Two Roses in One?

So your rose bush is blooming magnificently. Bright, big flowers… glossy green leaves… wow, it's doing so well it's actually blooming in two colors this year!

Wellll, not actually.

If your rose bush is blooming in two colors, odds are one of them is a deep maroon red, a little smaller than the other, distinctly different when you look a bit closer. If this is the case, you don't have one rose flowering in two colors: you have two roses.

See, most roses sold and planted in California are hybrids: genetic crosses of two or more different varieties. They're bred this way to give us distinct joy: brighter flowers, glossier leaves, repeat flowering, greater resistance to disease. “Hybrid tea” roses are particularly desired by many rose owners, for their large single flowers that look like something straight out of a florist’s catalog.

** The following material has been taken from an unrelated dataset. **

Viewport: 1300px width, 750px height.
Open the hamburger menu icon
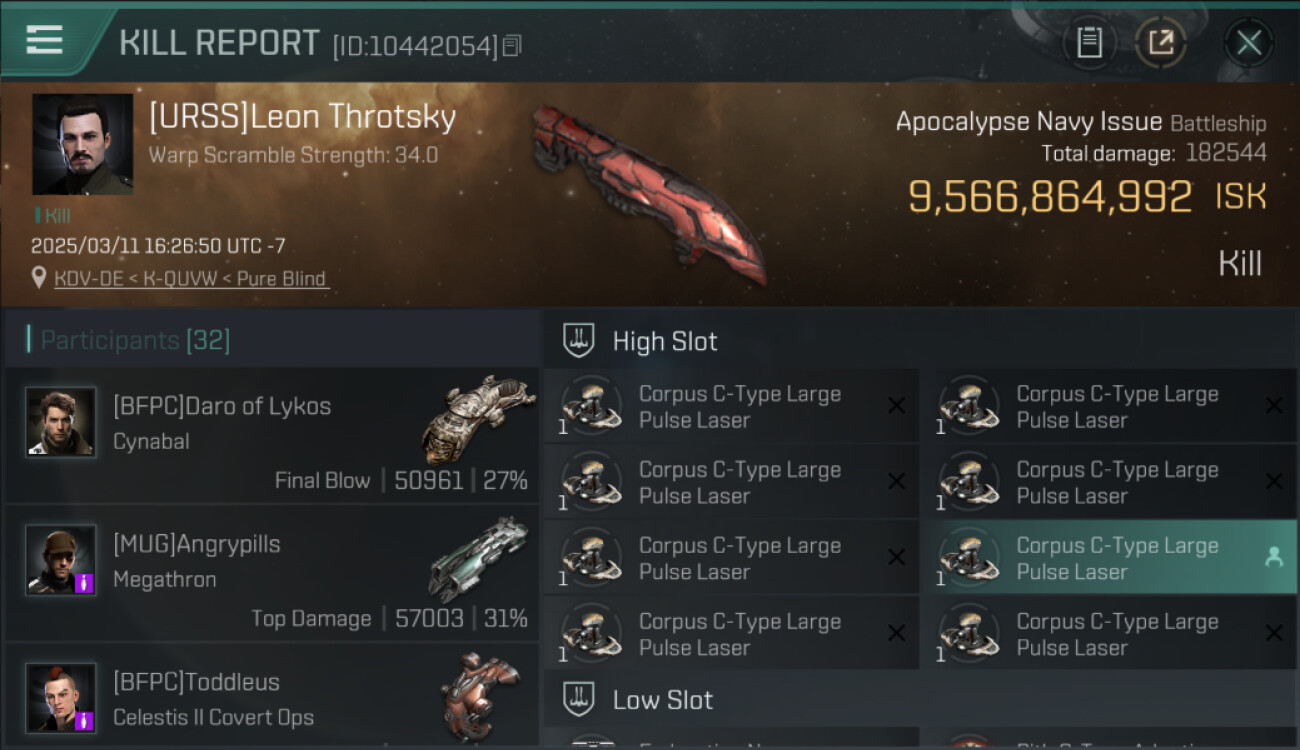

You can't have it all, though, and what makes these roses beautiful upstairs makes them weak downstairs.

The answer? An ancient technology: grafting. By splicing that gorgeous body onto robust roots that can handle frost, rot, nematodes, fungus, drought, etc., humans figured out that we can have it all.

The only problem, and it's really just a minor one, is that those roots are — by definition — more robust than the body. And just like the body, their prime directive is to grow. Which means you get robust growth… just from the rootstock, not the body.

The bright salmon-red, hybrid tea rose climbing on this arbor is what the owner bought (‘Tropicana’, perhaps). The smaller dark red  flowers are growing from the ‘Dr. Huey’ rootstock.

The bright salmon-red, hybrid tea rose climbing on this arbor is what the owner bought (‘Tropicana’, perhaps). The smaller dark red flowers are growing from the ‘Dr. Huey’ rootstock.

‘Dr. Huey’ is a Hybrid Wichurana variety first bred in 1914 and introduced to the United States in 1920.

‘Dr. Huey’ is a Hybrid Wichurana variety first bred in 1914 and introduced to the United States in 1920.

So those smaller, maroon flowers are "suckers" growing from the rootstock, most likely a variety named "Dr. Huey" (named after a prominent early-1900s rosarian) that is used for almost all California-grown hybrid tea roses because it can handle poor soils, shade, cold, and most (but not all) diseases. It’s a climber by nature, so its canes are often longer and stronger than the scion grafted onto it.

Unfortunately, although "Dr. Huey" is beautiful in its own right, if left unchecked its vigor will sap the plant's energy from the more desirable body, the one you presumably bought the plant for in the first place. To prevent this fate, prune the suckers back as close to the primary cane as possible, as soon as you see them sprouting if possible. This will direct all that vigor back into the body of the bush before the rootstock takes off… so your rose bush can bloom magnificently after all.